**EXERCISE BRIEF:**
Every line of the data is to be output verbatim.

INFORMATION START

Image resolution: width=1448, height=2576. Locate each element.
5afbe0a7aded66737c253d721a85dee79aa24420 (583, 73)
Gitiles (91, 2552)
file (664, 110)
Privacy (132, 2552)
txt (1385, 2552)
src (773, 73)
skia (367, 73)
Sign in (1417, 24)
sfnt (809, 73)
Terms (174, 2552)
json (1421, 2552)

INFORMATION END

**ANSWER TO THIS PROBLEM:**
Image resolution: width=1448, height=2576. Locate each element.
5afbe0a7aded66737c253d721a85dee79aa24420 (583, 73)
Gitiles (91, 2552)
file (664, 110)
Privacy (132, 2552)
txt (1385, 2552)
src (773, 73)
skia (367, 73)
Sign in (1417, 24)
sfnt (809, 73)
Terms (174, 2552)
json (1421, 2552)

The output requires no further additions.